[Opening Given data section]

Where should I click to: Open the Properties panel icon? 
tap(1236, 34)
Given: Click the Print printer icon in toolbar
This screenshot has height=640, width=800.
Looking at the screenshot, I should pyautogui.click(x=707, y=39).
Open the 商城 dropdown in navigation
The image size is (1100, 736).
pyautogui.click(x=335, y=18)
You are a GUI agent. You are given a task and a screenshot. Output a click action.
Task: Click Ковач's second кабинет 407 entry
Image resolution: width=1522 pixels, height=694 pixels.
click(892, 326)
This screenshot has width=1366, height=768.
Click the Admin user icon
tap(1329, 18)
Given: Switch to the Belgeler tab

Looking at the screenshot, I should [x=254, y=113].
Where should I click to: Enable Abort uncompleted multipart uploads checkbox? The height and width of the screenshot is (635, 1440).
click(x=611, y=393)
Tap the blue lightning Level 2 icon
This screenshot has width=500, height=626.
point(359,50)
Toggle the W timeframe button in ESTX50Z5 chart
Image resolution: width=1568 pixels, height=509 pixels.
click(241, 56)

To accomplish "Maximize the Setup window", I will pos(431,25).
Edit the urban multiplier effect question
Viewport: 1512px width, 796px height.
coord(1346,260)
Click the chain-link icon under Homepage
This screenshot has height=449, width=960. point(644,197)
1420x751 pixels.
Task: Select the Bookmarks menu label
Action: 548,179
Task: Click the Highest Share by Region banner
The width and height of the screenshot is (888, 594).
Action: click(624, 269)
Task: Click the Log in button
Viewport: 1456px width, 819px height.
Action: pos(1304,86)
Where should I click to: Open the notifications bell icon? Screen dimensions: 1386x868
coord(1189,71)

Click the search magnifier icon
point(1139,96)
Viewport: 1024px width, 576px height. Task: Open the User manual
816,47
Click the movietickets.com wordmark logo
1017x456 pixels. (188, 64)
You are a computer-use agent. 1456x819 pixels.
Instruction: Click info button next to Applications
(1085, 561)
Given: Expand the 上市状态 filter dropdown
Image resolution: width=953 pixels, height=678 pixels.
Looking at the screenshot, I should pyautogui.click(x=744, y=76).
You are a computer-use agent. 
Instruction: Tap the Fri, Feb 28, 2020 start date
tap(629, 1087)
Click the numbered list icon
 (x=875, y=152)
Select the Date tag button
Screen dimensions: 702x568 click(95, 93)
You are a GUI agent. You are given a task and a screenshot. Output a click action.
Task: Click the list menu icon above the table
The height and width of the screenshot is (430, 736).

[Closing Given data section]

Your instructions -
Starting at the line that contains "You are a computer-use agent. 1456x819", return every line through the last one above, exactly as written.

Exercise output -
You are a computer-use agent. 1456x819 pixels.
Instruction: Click info button next to Applications
(1085, 561)
Given: Expand the 上市状态 filter dropdown
Image resolution: width=953 pixels, height=678 pixels.
Looking at the screenshot, I should pyautogui.click(x=744, y=76).
You are a computer-use agent. 
Instruction: Tap the Fri, Feb 28, 2020 start date
tap(629, 1087)
Click the numbered list icon
 (x=875, y=152)
Select the Date tag button
Screen dimensions: 702x568 click(95, 93)
You are a GUI agent. You are given a task and a screenshot. Output a click action.
Task: Click the list menu icon above the table
The height and width of the screenshot is (430, 736).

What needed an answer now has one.